As a working mother, Deborah integrated the demands of family life and the managerial responsibilities of their family business. She explains, “When I was raising my three children, who are grown now, I had a diversity of roles that I was blessed to incorporate in my life: COO of our family business, vice president of our nonprofit foundation, mother, and spiritual practitioner. The lessons I learned in each of these roles shaped me, particularly as a female executive in the male-dominated music industry.”
Writing to Reconnect
Despite the fulfillment of a successful career and loving family, Deborah felt called to connect more fully with her own dreams and desires. In the mid-1990s, she enrolled in an autobiographical writing class.
“Mothering was the center of my life. There really is no ‘balance’ during that very active time, as most mothers know,” she says. “When I began to write, I struggled to carve time out for myself. I wrote myself into existence.”
From those first efforts, Deborah experienced her own creative revitalization. Her memoir Space Between the Stars was published in 2005, and she has since contributed essays to several anthologies.She is the producer of four short documentaries: The Road to Ingwavuma, released in 2006; Girls of Daraja, released in 2010; School of My Dreams, released in 2012; and Women’s Spirituality and Higher Education, released in 2014.

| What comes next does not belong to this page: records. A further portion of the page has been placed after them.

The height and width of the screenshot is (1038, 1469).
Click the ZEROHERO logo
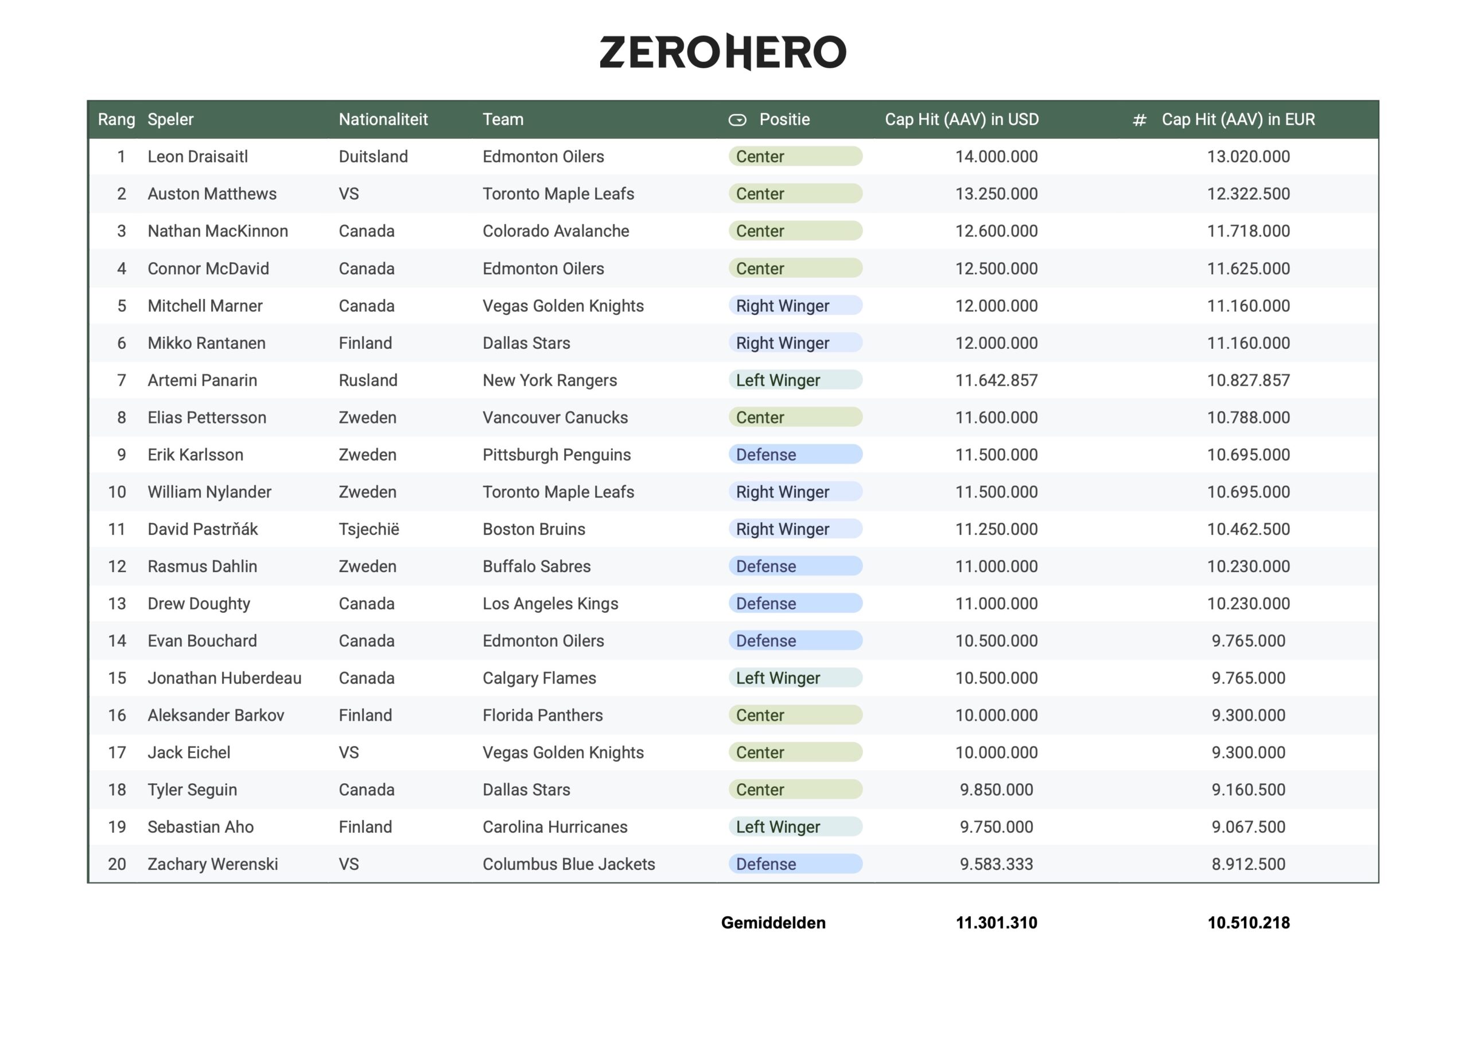(722, 52)
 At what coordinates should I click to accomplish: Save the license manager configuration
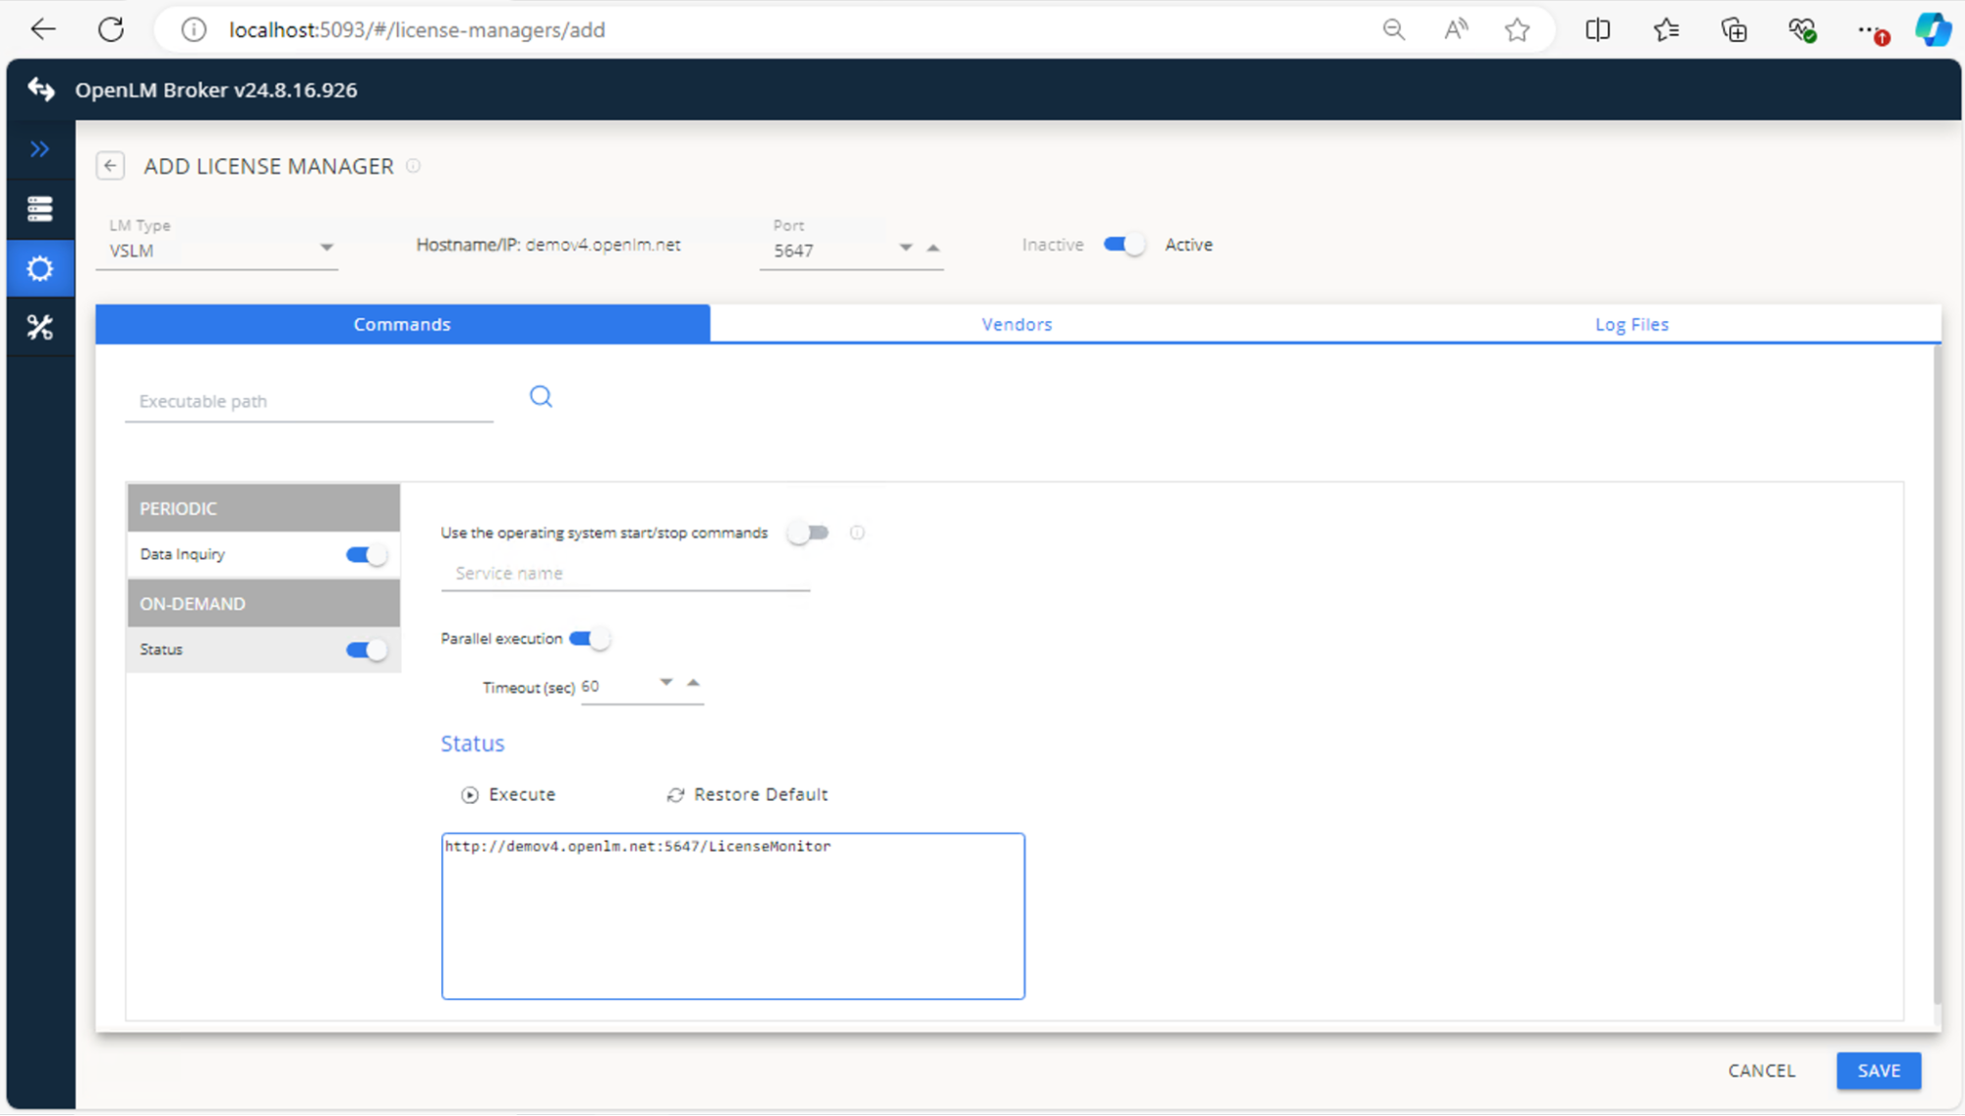(1878, 1070)
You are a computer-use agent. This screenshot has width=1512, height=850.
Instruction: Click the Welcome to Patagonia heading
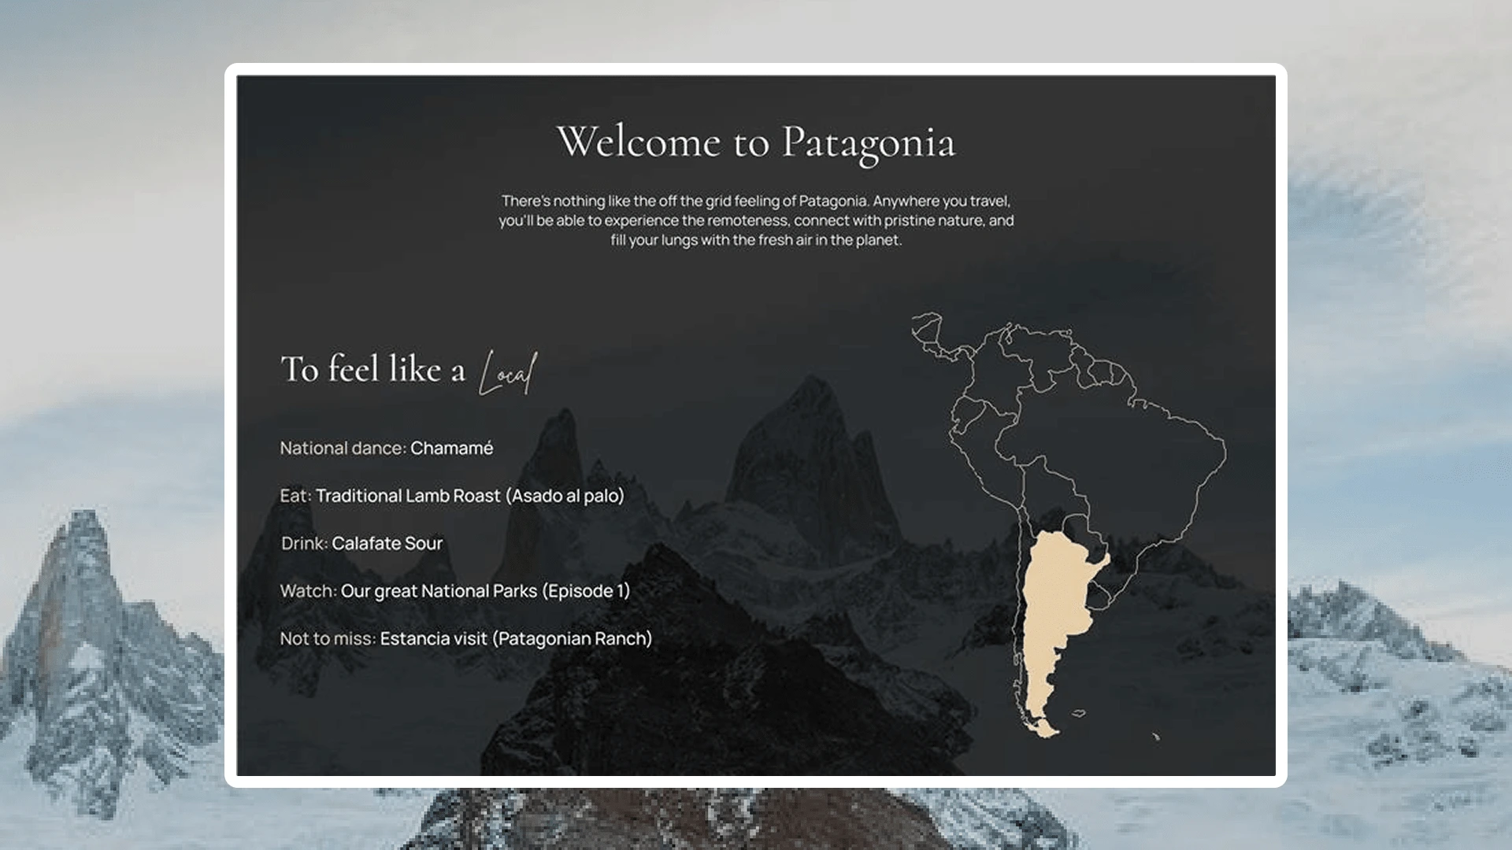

Women’s Spirituality and Higher Education profiles the CIIS Women’s Spirituality (WSE) program, from which Deborah graduated in 2014 with a master’s degree in Women, Gender, Spirituality, and Social Justice. She was drawn to the program for its focus on philosophy and women’s expressions of spirituality and leadership. “I was seeking to expand my vocabulary about women’s ways of knowing, being in harmony with Earth and living beings, and the history of matriarchal societies,” she says.
The professors and students interviewed in Women’s Spirituality and Higher Education describe WSE’s aims and impact, and the parallels between the program and Deborah’s path are clear. Professor emerita and WSE co-founder Mara Keller says that WSE classes help students find their way toward “reclaiming our spirituality...and bringing forth our gifts and talents as women of spirit.” WSE Chair Alka Arora asks, “What happens when women put their own experiences at the center of their spirituality?”
Justice Can Prevail
Adjunct faculty member Annette Lyn Williams explains that WSE classes explore how spirituality has sustained oppressed people. This focus of WSE, too, resonates with Deborah’s lived experiences: “There has rarely been a day in my life that I have not been aware of my identity as a biracial woman of color. I live with the belief that although oppressive systems are created to prevent my success and joy, justice can prevail,” she says.
In 2008, Deborah founded Do A Little, a donor-advised fund at the San Francisco Foundation that supports the health, education, and happiness of women and girls. She is a founding donor of the Smithsonian National Museum of African American History and Culture, and serves on the national board of the Smithsonian Institution.
She is the recipient of several awards for her philanthropy and activism: a certificate of recognition from the California State Legislature, the Catalyst award from Bay Area Blacks in Philanthropy, and UCLA’s Cesar E. Chavez Spirit award, among others. “I’m an advocate for equality for all and work very hard to live the principles of fairness, compassion, and care for our environment and our world. I’m deeply interested in living in beloved community with others,” she says.
Deborah’s current projects reflect her passion for social justice. She is producing a third short documentary about the Daraja Academy in Kenya, a free boarding school for girls that she has been involved with since 2009.
“Two of the girls came to the United States earlier this year. Barbara Rick, the film’s director, and I plan to juxtapose their lives in Kenya with American life. We will highlight Daraja students’ achievements, including their successes on the national Kenya Certificate of Secondary Education test, and Daraja graduates who are leaders in their workplaces, families, and communities.”
Deborah is self-publishing a book of poetry, Silence Always Answers, and shaping a second memoir from her life.